It's not pretty but it gets the job done!
It is now possible to create a pandas column containing NaNs as dtype int, since it is now officially added on pandas 0.24.0
pandas 0.24.x release notes
Quote: "Pandas has gained the ability to hold integer dtypes with missing values
Whether your pandas series is object datatype or simply float datatype the below method will work
df = pd.read_csv("data.csv")
df['id'] = df['id'].astype(float).astype('Int64')
I had the problem a few weeks ago with a few discrete features which were formatted as 'object'. This solution seemed to work.
for col in discrete:
df[col] = pd.to_numeric(df[col],errors='coerce').astype(pd.Int64Dtype())
If you absolutely want to combine integers and NaNs in a column, you can use the 'object' data type:
df['col'] = (
df['col'].fillna(0)
.astype(int)
.astype(object)
.where(df['col'].notnull())
)
This will replace NaNs with an integer (doesn't matter which), convert to int, convert to object and finally reinsert NaNs.
You could use .dropna() if it is OK to drop the rows with the NaN values.
df = df.dropna(subset=['id'])
Alternatively,
use .fillna() and .astype() to replace the NaN with values and convert them to int.
I ran into this problem when processing a CSV file with large integers, while some of them were missing (NaN). Using float as the type was not an option, because I might loose the precision.
My solution was to use str as the intermediate type.
Then you can convert the string to int as you please later in the code. I replaced NaN with 0, but you could choose any value.
df = pd.read_csv(filename, dtype={'id':str})
df["id"] = df["id"].fillna("0").astype(int)
For the illustration, here is an example how floats may loose the precision:
s = "12345678901234567890"
f = float(s)
i = int(f)
i2 = int(s)
print (f, i, i2)
And the output is:
1.2345678901234567e+19 12345678901234567168 12345678901234567890
As of Pandas 1.0.0 you can now use pandas.NA values. This does not force integer columns with missing values to be floats.
When reading in your data all you have to do is:
df= pd.read_csv("data.csv", dtype={'id': 'Int64'})
Notice the 'Int64' is surrounded by quotes and the I is capitalized. This distinguishes Panda's 'Int64' from numpy's int64.
As a side note, this will also work with .astype()
df['id'] = df['id'].astype('Int64')
Documentation here
https://pandas.pydata.org/pandas-docs/stable/user_guide/integer_na.html
If you can modify your stored data, use a sentinel value for missing id. A common use case, inferred by the column name, being that id is an integer, strictly greater than zero, you could use 0 as a sentinel value so that you can write
if row['id']:
regular_process(row)
else:
special_process(row)
Most solutions here tell you how to use a placeholder integer to represent nulls. That approach isn't helpful if you're uncertain that integer won't show up in your source data though. My method with will format floats without their decimal values and convert nulls to None's. The result is an object datatype that will look like an integer field with null values when loaded into a CSV.
keep_df[col] = keep_df[col].apply(lambda x: None if pandas.isnull(x) else '{0:.0f}'.format(pandas.to_numeric(x)))
import pandas as pd
df= pd.read_csv("data.csv")
df['id'] = pd.to_numeric(df['id'])
If you want to use it when you chain methods, you can use assign:
df = (
df.assign(col = lambda x: x['col'].astype('Int64'))

— Data excerpts —
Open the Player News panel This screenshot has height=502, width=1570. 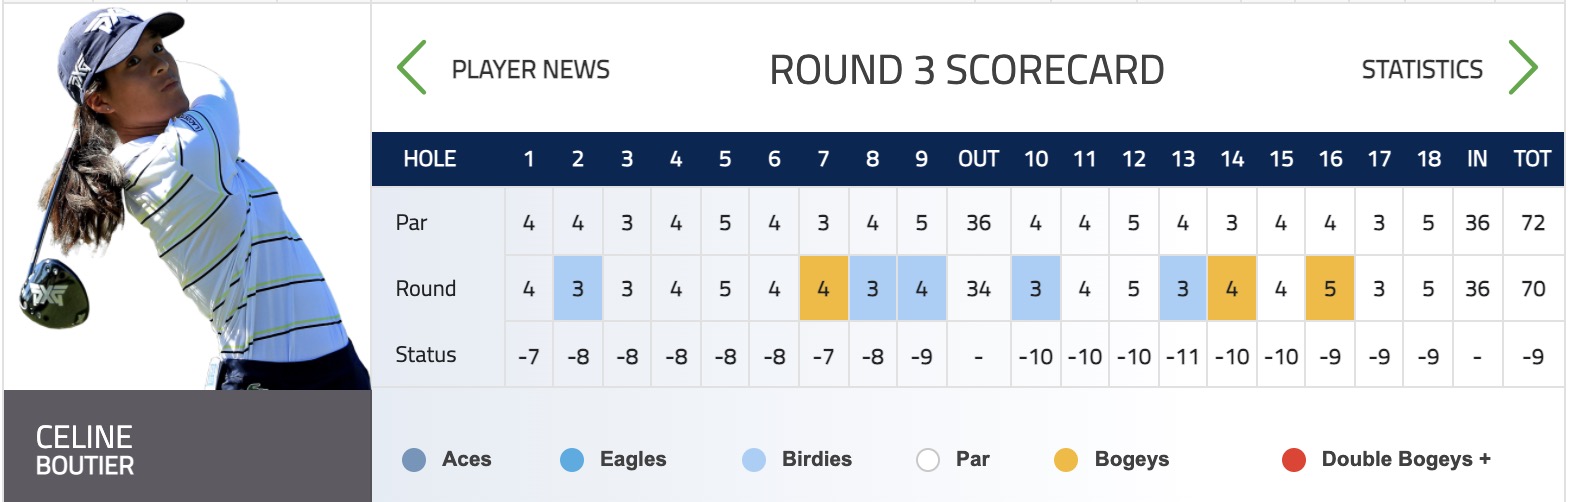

==

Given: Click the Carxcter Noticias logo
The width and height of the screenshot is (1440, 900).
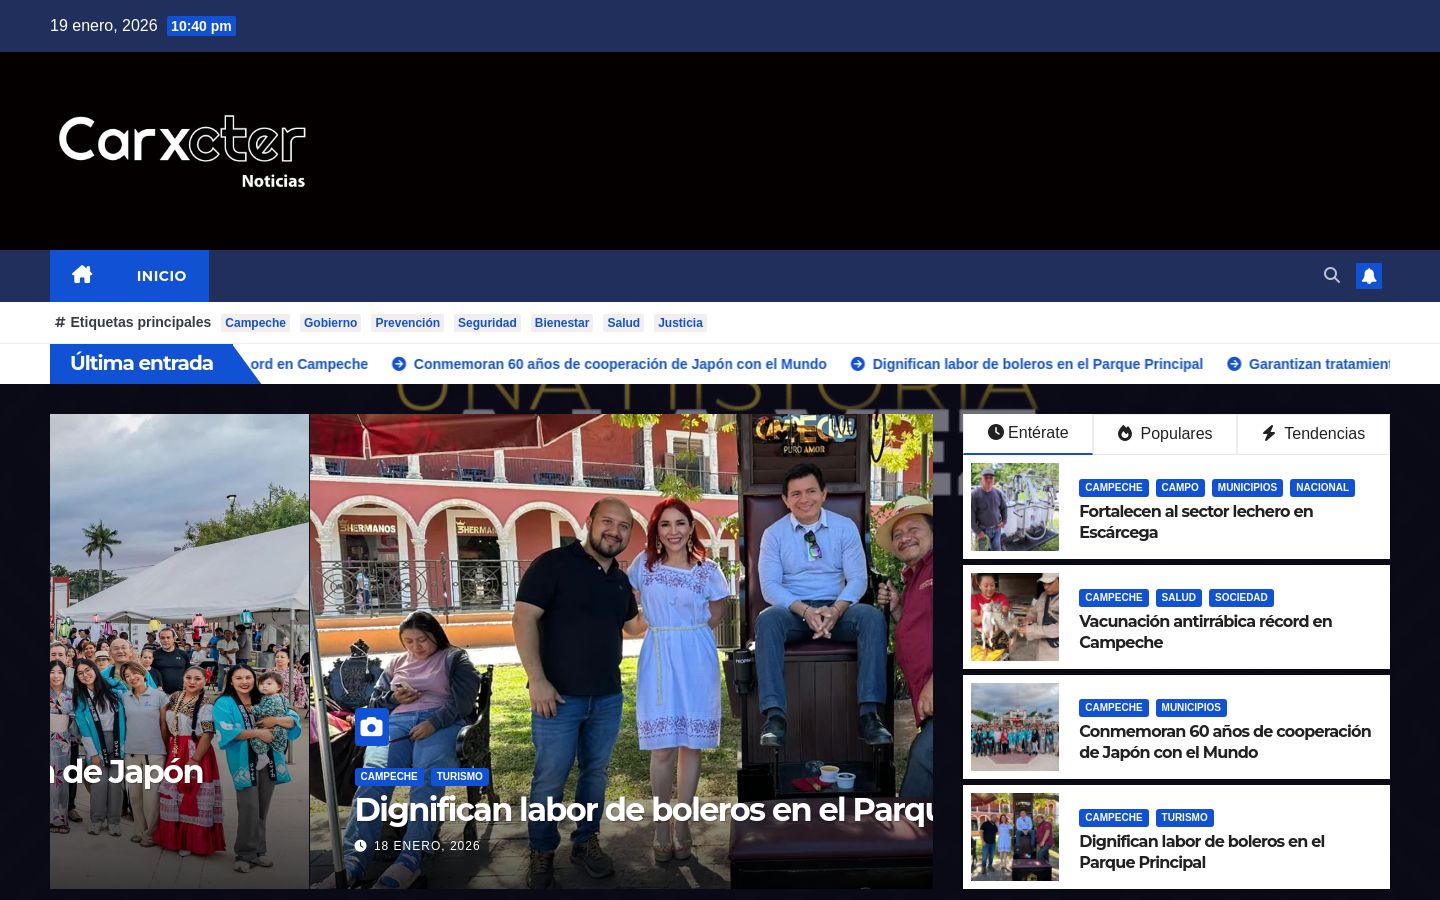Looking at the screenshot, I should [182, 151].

— The problem —
Write out the part of the pandas thread from "Then you can" up to and including "i2 = int(s)", word for word.

— Result for this task —
Then you can convert the string to int as you please later in the code. I replaced NaN with 0, but you could choose any value.
df = pd.read_csv(filename, dtype={'id':str})
df["id"] = df["id"].fillna("0").astype(int)
For the illustration, here is an example how floats may loose the precision:
s = "12345678901234567890"
f = float(s)
i = int(f)
i2 = int(s)